Geoff Colvin: Why Humans Will Triumph Over Machines

Dan Schawbel of Forbes.com recently spoke to Geoff Colvin about the impact automation and robotics will have on the global workforce, the industries that are prone to automation, how workers can thrive in an automated world and more. Geoff is Fortune magazine’s senior editor at large and is one of North America’s most respected journalists. He lectures widely and is the regular lead moderator for the Fortune Global Forum. He also appears daily on the CBS Radio Network, reaching seven million listeners each week. His previous book, Talent is Overrated, was a bestseller and has been translated into a dozen languages. His new book is called Humans Are Underrated: What High Achievers Know that Brilliant Machines Never Will:

Dan Schawbel: What impact will automation and robotics have on the global workforce?

Geoff Colvin: The impact is already profound and is becoming more so. Technology continues to get rapidly better while its cost falls. Workers, by contrast, aren’t getting much better, but their cost tends to rise. So, at an increasing rate, employers are replacing workers with technology in new ways, some of them quite surprising.

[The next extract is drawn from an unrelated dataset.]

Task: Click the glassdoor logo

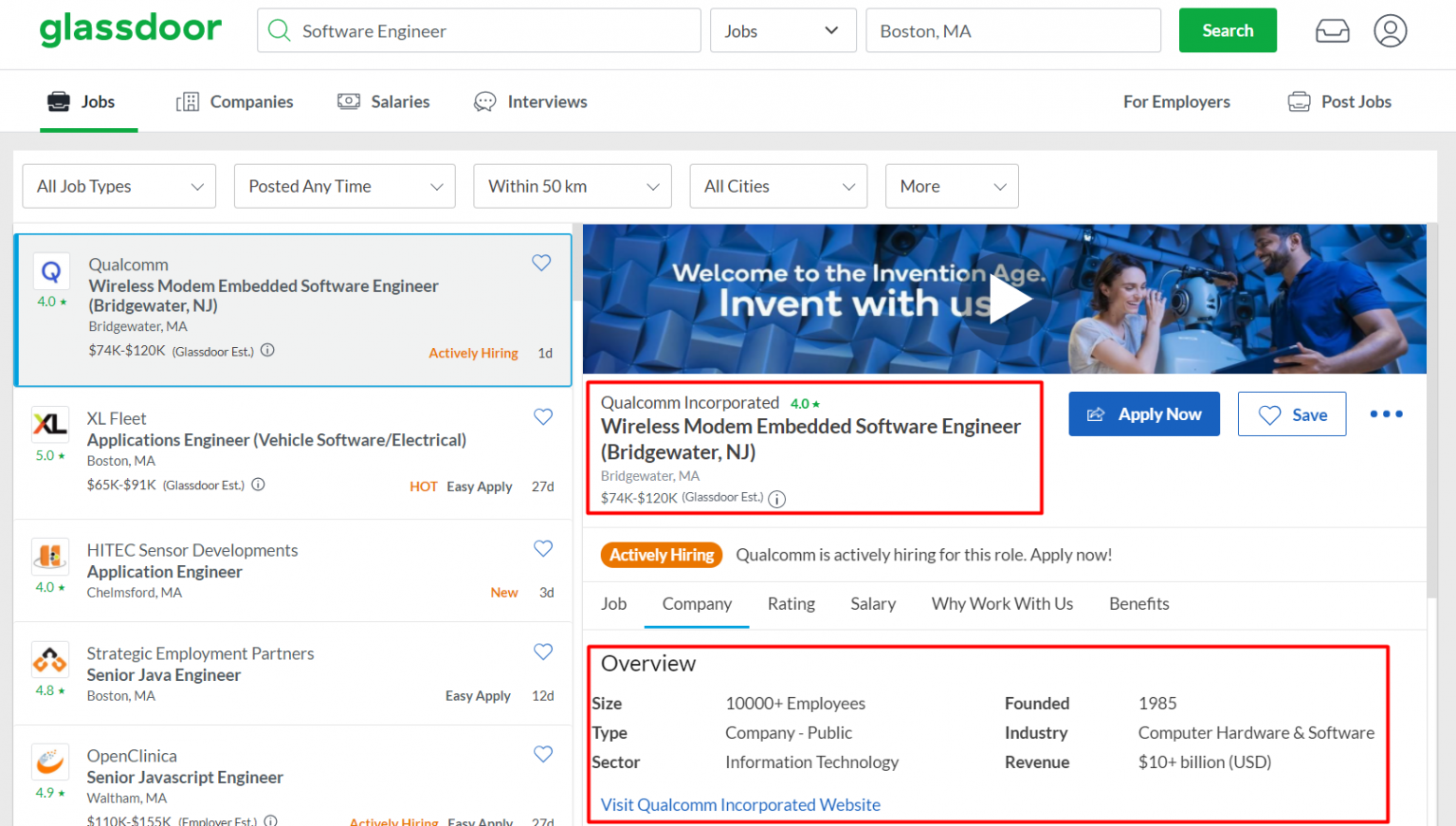Action: [x=130, y=29]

Schawbel: What industries and professions are most prone to becoming automated?

More than you think. Technology is moving into fields it previously couldn’t handle, including highly intellectual and highly physical jobs. For example, computers now perform discovery in lawsuits better than lawyers do, and a machine can prepare and serve hamburgers more reliably than people can. The most endangered jobs are those that don’t involve any deep, substantive interaction with people.

Schawbel: What can workers do in order to ensure they aren’t replaced by robots?

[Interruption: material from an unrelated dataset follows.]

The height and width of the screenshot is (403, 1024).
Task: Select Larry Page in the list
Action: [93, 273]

They can and must become champions at the skills of human interaction – empathy above all, social sensitivity, collaboration, storytelling, solving problems together, building relationships. And then they must be sure that their work demands these skills. The reason is that we’re hardwired by 100,000 years of evolution to value deep interaction with other humans (and not with computers). Those wants won’t be changing anytime soon.

Schawbel: Do you believe that new jobs will surface as legacy jobs are automated? Explain.

Absolutely, and one of the opportunities of our era is foreseeing those new jobs before others do. At the dawn of the Internet, few people could see the future need for search engine optimizers or mobile app developers, but they became highly valuable jobs. I confess that I’m not sure what the next new jobs will be, but we can take comfort in knowing that they’ll appear.

Schawbel: What training/skills do workers need in order to remain valuable and relevant?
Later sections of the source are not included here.